Well, for the $R$ I gave above, we must verify that:
$a = a$.
(Don't worry, you don't have to "prove" this-you can take it as given, it's ALWAYS true).
2. If $a$ is similar to (related to) $b$, is $b$ likewise also related to $a$? This property is called symmetry, because it says our relation (considered as a subset of $S \times S$) is "symmetric about the diagonal".
In our case, we must show that if $a = b$ then $b = a$. Again, this is obvious, no proof is needed, but here goes:
If $a = b$, then we may substitute $a$ for any $b$, and vice versa (they are literally the same element), so:
$b = b$ (substituting $b$ for $a$ in the "first place")

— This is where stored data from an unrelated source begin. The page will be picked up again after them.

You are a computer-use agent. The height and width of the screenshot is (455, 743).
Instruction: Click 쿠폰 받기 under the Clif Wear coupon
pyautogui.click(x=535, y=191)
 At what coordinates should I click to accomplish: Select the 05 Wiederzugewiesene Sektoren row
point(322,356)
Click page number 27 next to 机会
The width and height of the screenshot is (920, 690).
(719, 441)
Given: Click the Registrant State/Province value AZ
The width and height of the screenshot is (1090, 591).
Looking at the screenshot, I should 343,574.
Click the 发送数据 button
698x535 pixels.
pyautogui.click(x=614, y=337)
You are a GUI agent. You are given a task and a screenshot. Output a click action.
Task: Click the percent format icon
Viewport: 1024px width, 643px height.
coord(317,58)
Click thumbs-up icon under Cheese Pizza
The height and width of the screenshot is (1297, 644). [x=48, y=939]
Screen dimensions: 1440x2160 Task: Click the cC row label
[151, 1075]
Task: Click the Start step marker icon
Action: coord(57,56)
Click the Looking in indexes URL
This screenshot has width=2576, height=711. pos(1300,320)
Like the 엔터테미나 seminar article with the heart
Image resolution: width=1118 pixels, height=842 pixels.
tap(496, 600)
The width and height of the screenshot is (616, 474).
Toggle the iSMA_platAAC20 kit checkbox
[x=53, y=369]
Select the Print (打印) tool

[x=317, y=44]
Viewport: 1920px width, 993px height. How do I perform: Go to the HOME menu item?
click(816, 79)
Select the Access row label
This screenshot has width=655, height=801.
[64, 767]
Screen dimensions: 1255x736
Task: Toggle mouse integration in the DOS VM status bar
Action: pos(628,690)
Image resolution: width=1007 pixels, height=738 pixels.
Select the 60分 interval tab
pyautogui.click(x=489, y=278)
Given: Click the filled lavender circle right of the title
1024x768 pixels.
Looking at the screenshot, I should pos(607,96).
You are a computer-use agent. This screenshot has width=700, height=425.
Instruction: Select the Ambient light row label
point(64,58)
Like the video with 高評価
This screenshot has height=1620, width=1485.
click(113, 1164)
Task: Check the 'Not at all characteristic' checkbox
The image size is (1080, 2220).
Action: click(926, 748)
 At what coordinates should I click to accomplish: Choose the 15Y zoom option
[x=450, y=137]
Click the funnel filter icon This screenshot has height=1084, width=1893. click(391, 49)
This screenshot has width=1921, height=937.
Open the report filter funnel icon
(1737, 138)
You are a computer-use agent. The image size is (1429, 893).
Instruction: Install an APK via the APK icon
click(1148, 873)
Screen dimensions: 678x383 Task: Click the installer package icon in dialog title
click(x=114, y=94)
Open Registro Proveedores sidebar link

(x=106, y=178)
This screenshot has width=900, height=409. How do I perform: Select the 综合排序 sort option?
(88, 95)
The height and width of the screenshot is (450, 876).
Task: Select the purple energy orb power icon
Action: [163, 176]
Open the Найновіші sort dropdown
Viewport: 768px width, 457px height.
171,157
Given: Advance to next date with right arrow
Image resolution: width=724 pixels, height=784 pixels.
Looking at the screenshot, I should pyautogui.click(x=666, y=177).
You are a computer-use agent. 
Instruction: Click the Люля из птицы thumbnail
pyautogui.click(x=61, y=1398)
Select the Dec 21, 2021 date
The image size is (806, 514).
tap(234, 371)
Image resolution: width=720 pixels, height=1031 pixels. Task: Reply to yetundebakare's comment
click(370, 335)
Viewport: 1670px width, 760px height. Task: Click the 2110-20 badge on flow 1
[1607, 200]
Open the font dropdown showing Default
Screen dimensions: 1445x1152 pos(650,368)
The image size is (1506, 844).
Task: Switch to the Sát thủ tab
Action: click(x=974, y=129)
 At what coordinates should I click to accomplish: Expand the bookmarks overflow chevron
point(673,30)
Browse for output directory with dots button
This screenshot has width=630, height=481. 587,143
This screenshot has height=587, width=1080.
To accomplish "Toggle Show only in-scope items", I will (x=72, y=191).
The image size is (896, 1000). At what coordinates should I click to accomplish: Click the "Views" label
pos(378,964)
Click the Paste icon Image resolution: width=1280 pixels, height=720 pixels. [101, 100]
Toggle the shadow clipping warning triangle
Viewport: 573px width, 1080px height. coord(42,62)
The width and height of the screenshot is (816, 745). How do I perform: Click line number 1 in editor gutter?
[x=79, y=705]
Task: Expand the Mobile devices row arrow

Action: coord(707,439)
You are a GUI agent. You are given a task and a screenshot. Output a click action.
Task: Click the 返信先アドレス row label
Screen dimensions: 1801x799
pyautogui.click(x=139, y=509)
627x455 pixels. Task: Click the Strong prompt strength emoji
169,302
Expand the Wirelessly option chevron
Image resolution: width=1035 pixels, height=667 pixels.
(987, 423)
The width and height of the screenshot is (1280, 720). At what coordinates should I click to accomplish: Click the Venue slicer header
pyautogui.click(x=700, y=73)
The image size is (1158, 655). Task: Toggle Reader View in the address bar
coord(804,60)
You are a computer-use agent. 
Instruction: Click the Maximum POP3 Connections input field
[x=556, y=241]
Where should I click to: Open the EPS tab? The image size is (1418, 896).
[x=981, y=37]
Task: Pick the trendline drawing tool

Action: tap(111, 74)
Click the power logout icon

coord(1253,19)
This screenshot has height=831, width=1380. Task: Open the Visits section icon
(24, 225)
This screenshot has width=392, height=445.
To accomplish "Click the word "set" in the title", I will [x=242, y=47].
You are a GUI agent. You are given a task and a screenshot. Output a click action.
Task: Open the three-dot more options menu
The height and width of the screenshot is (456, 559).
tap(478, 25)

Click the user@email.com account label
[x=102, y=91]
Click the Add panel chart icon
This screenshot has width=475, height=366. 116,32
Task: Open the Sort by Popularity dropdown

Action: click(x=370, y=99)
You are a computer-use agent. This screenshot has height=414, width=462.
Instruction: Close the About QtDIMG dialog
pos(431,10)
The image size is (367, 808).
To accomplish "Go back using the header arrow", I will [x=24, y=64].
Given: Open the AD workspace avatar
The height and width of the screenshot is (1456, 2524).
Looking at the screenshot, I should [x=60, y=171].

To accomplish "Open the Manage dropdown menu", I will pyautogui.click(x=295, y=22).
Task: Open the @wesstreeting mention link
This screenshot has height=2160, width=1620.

$b = a$ (substituting $a$ for $b$ in the "second place").
Not all relations are symmetric, for example, if our set $S$ is "all the women in the world" and $aRb$ means "$a$ is a daughter of $b$", then this relation is not symmetric.
3. The third condition is called "transitivty" and is the hardest to explain-I think of it as "pass-it-along-ness":
If $a \sim b$ AND $b \sim c$ (both of these have to be true), THEN we must have $a \sim c$ true, as well. One often sees this kind of property with things like $\leq$ or $<$:
If $a < b$ and $b < c$, then $a < c$.
On the set of "all people in the world", the relation "is a descendent of" is transitive.
Anyway, so now let's look at our relation:
If $a = b$ and $b = c$, then $a = c$-yes, this is always true. So our relation, called EQUALITY, is an equivalence relation. In fact, our relation consists of *just* the diagonal of $S$, so we can say this:
Equality is a MINIMAL equivalence relation.
Let's turn this around:
Equivalence is an *extension* of (a GENERALIZATION of) equality. So an equivalence is something that "acts" like equality, but isn't quite as restrictive. For example, if $S$ is the set of all nails, we might define an equivalence by saying:
$n_1 \sim n_2$ if $n_1,n_2$ are both the same size nail. In other words, one nail of a given size is "the same" (equivalent) as any other (that is, any two nails of a given size can be used interchangeably, we don't have to use and re-use "the exact same nail" every time).
***************
Now, in your given relation is this problem, things are complicated a bit, by the use of the absolute value, which adds a layer of difficulty to just what would otherwise be some simple algebraic manipulation. Here is a small hint, which I hope will help:
$|b - a| = b - a$ if $a \leq b$
$|b - a| = a - b$ if $b < a$.
Convince yourself that $|k|$ is an integer if and only if $k$ is an integer. Furthermore, that $|k|$ is an even integer if and only if $k$ is an even integer. This will help with the transitivity part.